# Goal
Carry on the Willner oral argument transcript from its last line, keeping the same speaker and manner.

Willner v. Committee on Character and Fitness, Appellate Division of the Supreme Court of New York, First Judicial Department

PETITIONER: Willner
RESPONDENT: Committee on Character and Fitness, Appellate Division of the Supreme Court of New York, First Judicial Department
LOCATION: Formerly S. H. Kress and Co.

DOCKET NO.: 140
DECIDED BY: Warren Court (1962-1965)
LOWER COURT:

CITATION: 373 US 96 (1963)
ARGUED: Feb 21, 1963
DECIDED: May 13, 1963

Facts of the case

Question

Media for Willner v. Committee on Character and Fitness, Appellate Division of the Supreme Court of New York, First Judicial Department

Audio Transcription for Oral Argument - February 21, 1963 in Willner v. Committee on Character and Fitness, Appellate Division of the Supreme Court of New York, First Judicial Department

Earl Warren:

Number 140, David Wilner, Petitioner against Committee on Character.

Mr. Waldman?

Henry Waldman:

Yes I want to say at the very outset that I have been practicing law more than 60 years, and most of it in trial and appeal work in courts.

Well that's the reason my voice may not have the volume and I'm going to ask Your Honors to bear with me.

Earl Warren:

[Inaudible]

Henry Waldman:

Thank you, Your Honor.

This is an appeal from a unanimous decision of the Court of Appeals of the State of New York, which denied the petitioner, Willner admission to the Bar.

Willner commenced or rather applied for admission some 25 years ago.

It was denied and he has been fighting for it ever since.

Willner was the son of immigrant parents who were impoverished, and unlike we often read about young men who work their way through college, he not only had work to his way through college, and four years of law school, but he actually had to work his way through elementary school. the reason of the fact that those people were so poor.

Now ordinarily the average young man who applies for admission to the Bar is about the age of 25, 26, 27, when he applied he was a mature man, 36 years of age.

# Dataset entries
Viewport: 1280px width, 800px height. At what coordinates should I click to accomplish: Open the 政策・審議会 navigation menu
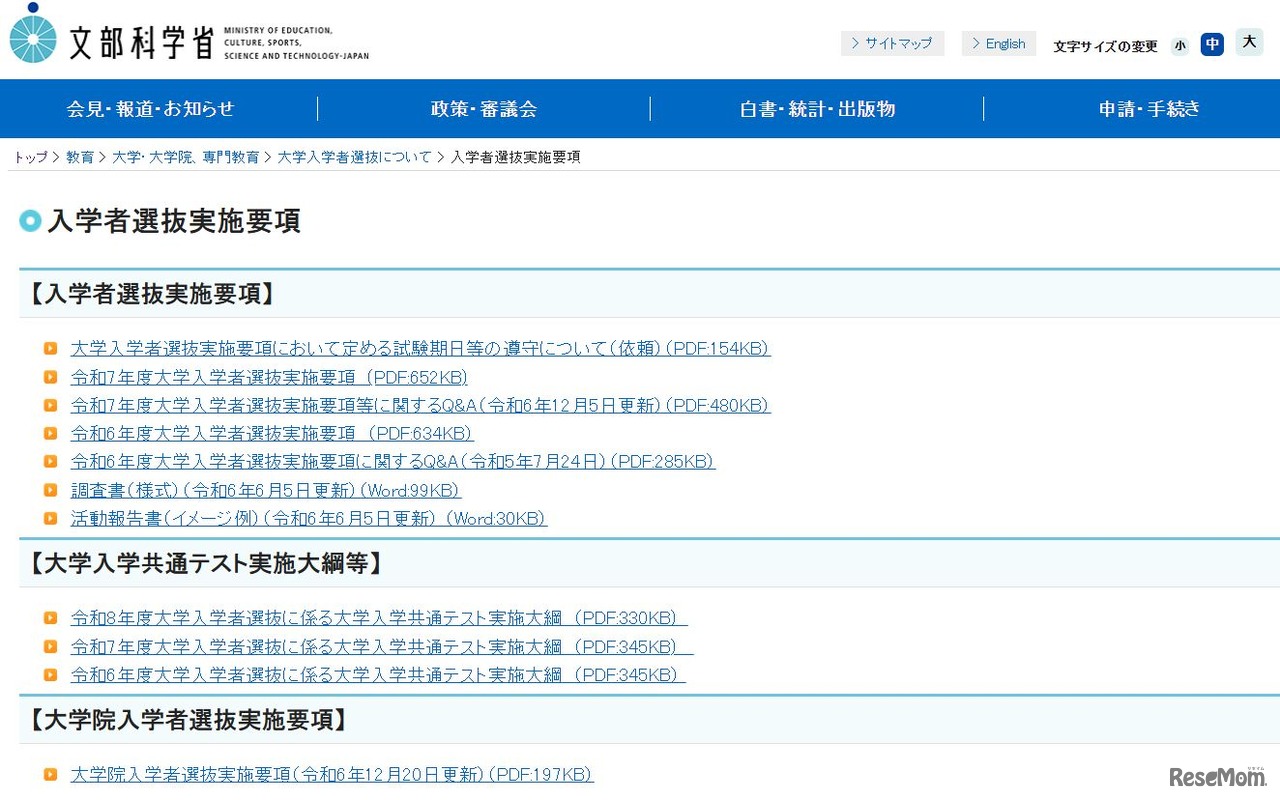tap(484, 109)
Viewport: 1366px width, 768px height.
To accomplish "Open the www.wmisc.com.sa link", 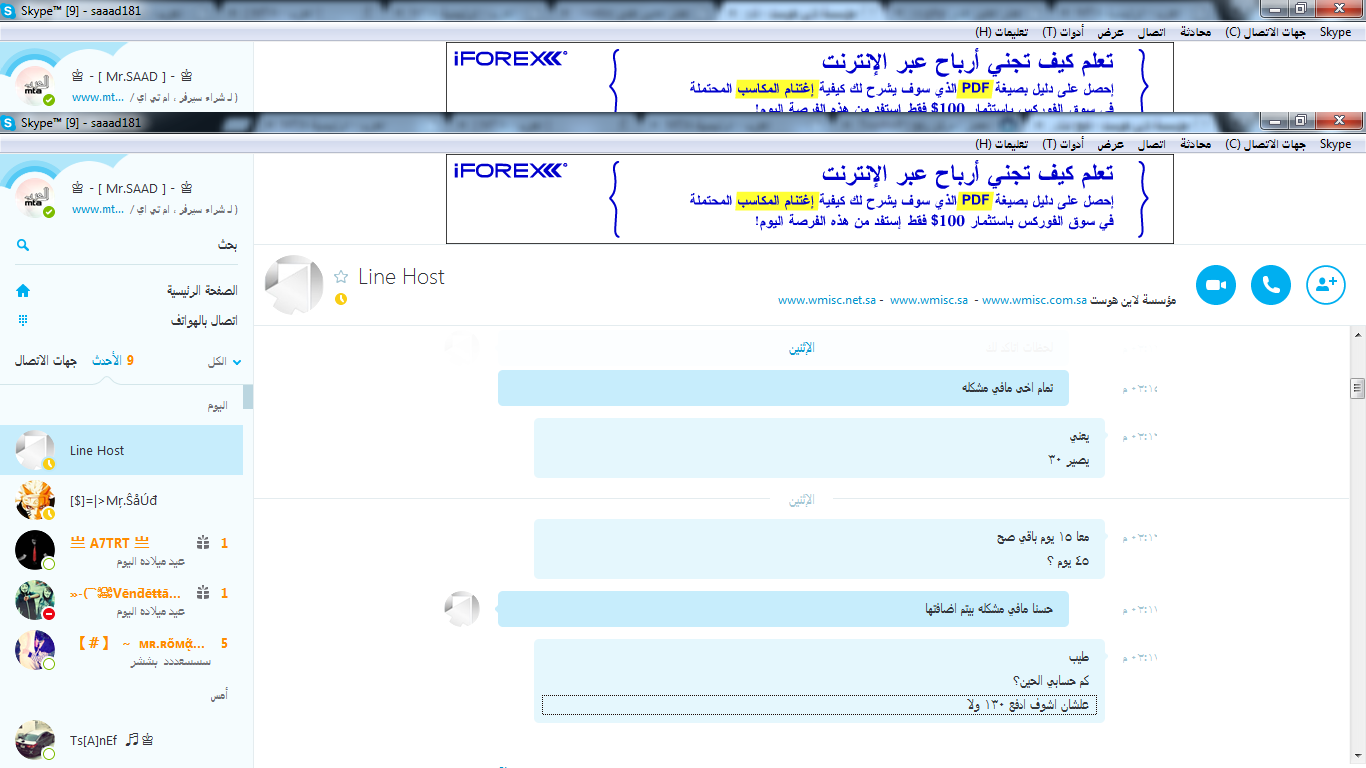I will (1034, 300).
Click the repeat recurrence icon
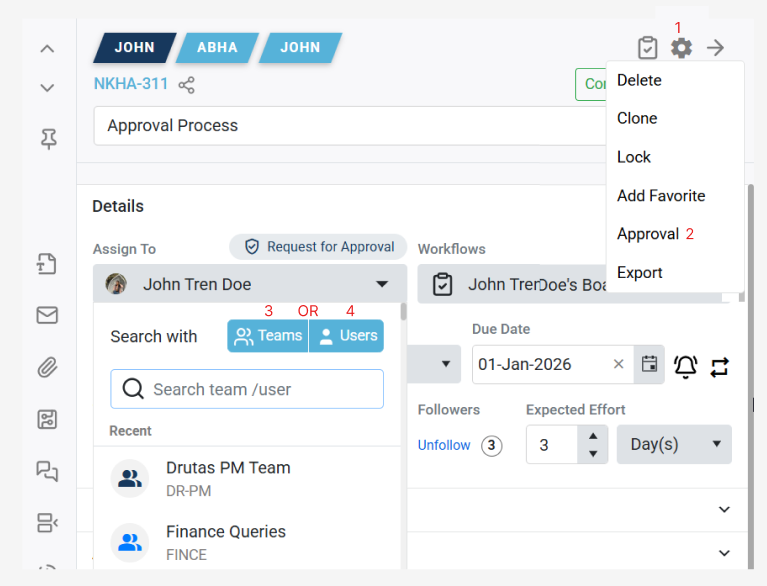The image size is (767, 586). (720, 366)
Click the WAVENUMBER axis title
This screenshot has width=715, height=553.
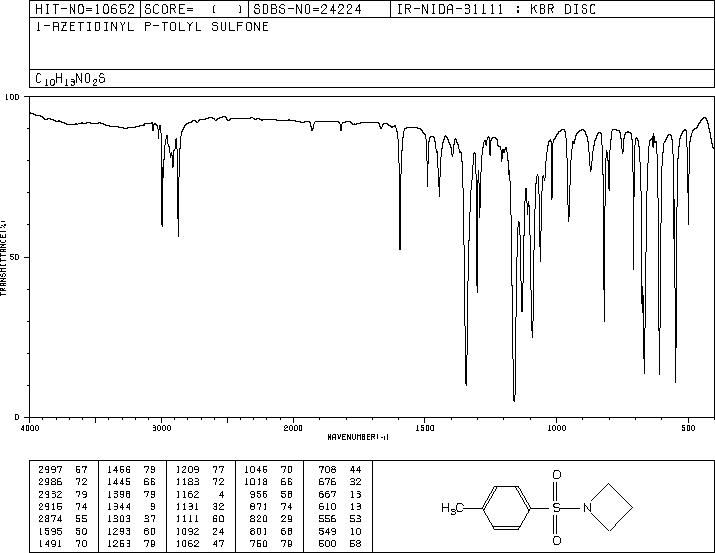tap(358, 437)
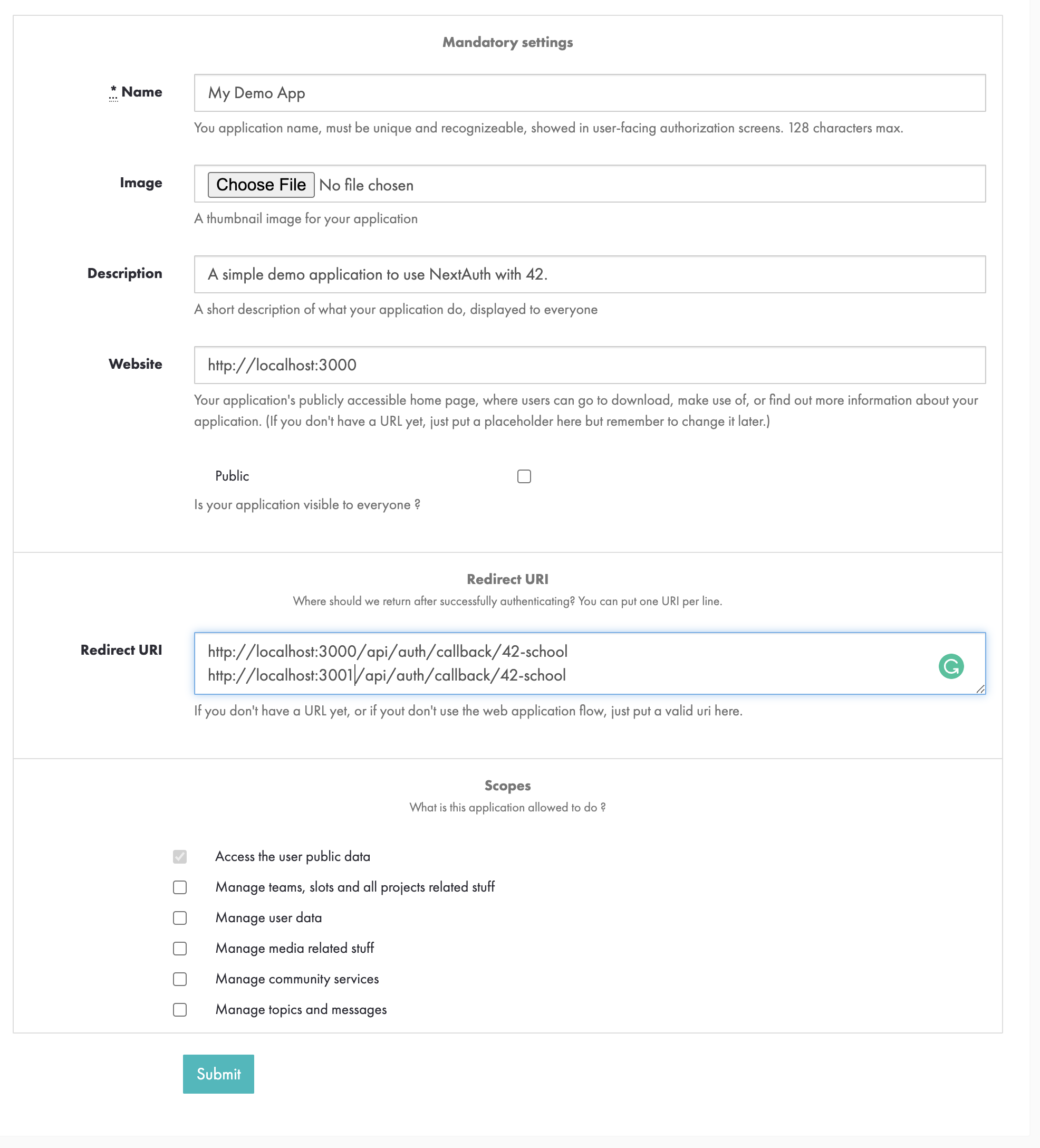Click the Choose File button for image

(x=259, y=185)
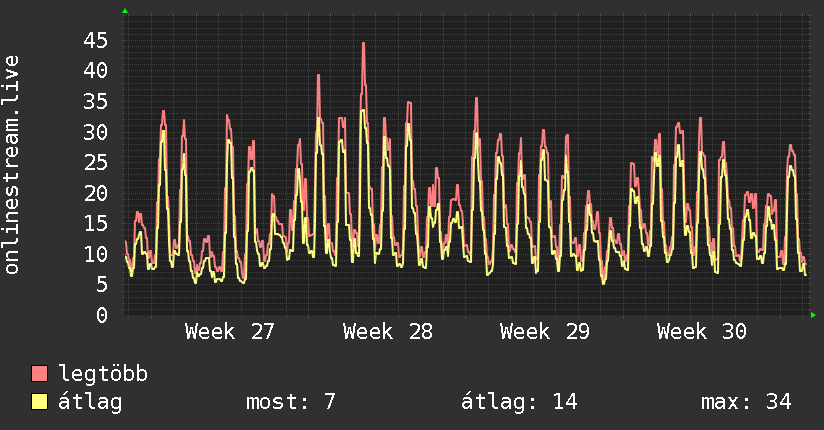The height and width of the screenshot is (430, 824).
Task: Click the 'max: 34' statistic
Action: [746, 402]
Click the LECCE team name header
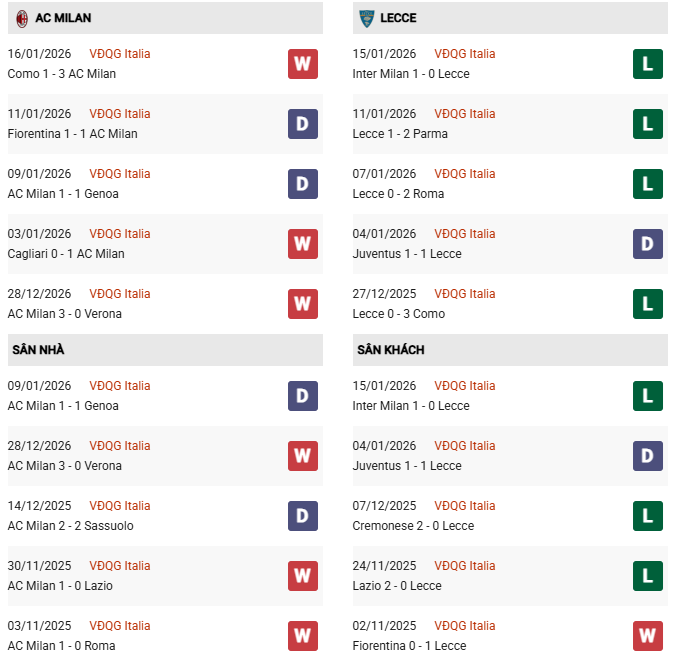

# Output
He had graduated from the School of Commerce, New York University with a degree of Bachelor of Commercial Science.

He then studied law for four years and graduated first as a Bachelor of Laws and then as a Master of Laws, and that exempted him from having to serve a clerkship in a lawyer's office, and that's very important in this connection.

He was married, had two children, a boy was suffering from asthma, was living in New York and then decided it would be better if he would move the family to the country, or at least -- and he moved it to Peekskill up in Westchester County.

It's about 30 miles north of the City Line.

And he had to make a living and what he knew was accounting, he practically finished his accounting course.

So he engaged in business of accounting, and that of course brought him into contact with people who had to do business with, and anyone who participates in the activities of the marketplace is bound to get an occasional cuff, bound to get into disputes like anybody else who engages in business, and he did.

He got into a dispute with a lawyer by the name of James Dempsey and I am not going into details regarding it, but he made a bitter enemy of Dempsey.

In the meanwhile, he had taken the Bar examination, had passed successfully and was ready to be admitted to the Bar.

Now admission into the Bar in New York is delegated to the Appellate Division.

The Court of Appeals makes the rules and regulations and delegates the Appellate Division, the business of admitting attorneys to the Bar.

Naturally the number of lawyers who apply for admission is very large in New York, and so the job of examining the character and fitness of the applicant for admission to the Bar is delegated to a committee of -- termed the Committee on Character and Fitness.

It consists of ten members and they are all supposed to be eminent lawyers.

Willner having received his certificate from the Board of the Law Examiners then applied to the -- or Bar rather appeared before the Character Committee.

[Inaudible]

Henry Waldman:

Pardon?

[Inaudible] character, who appoints --

Henry Waldman:

Oh, the Character Committee is appointed by the Presiding Justice of the Appellate Division and in the meanwhile, while waiting to receive his certificate as a Certified Public Accountant, he thought it advisable to open an office in Manhattan, and he sublet from the firm Weidner and Westall [Inaudible] cost of $7.50 a month.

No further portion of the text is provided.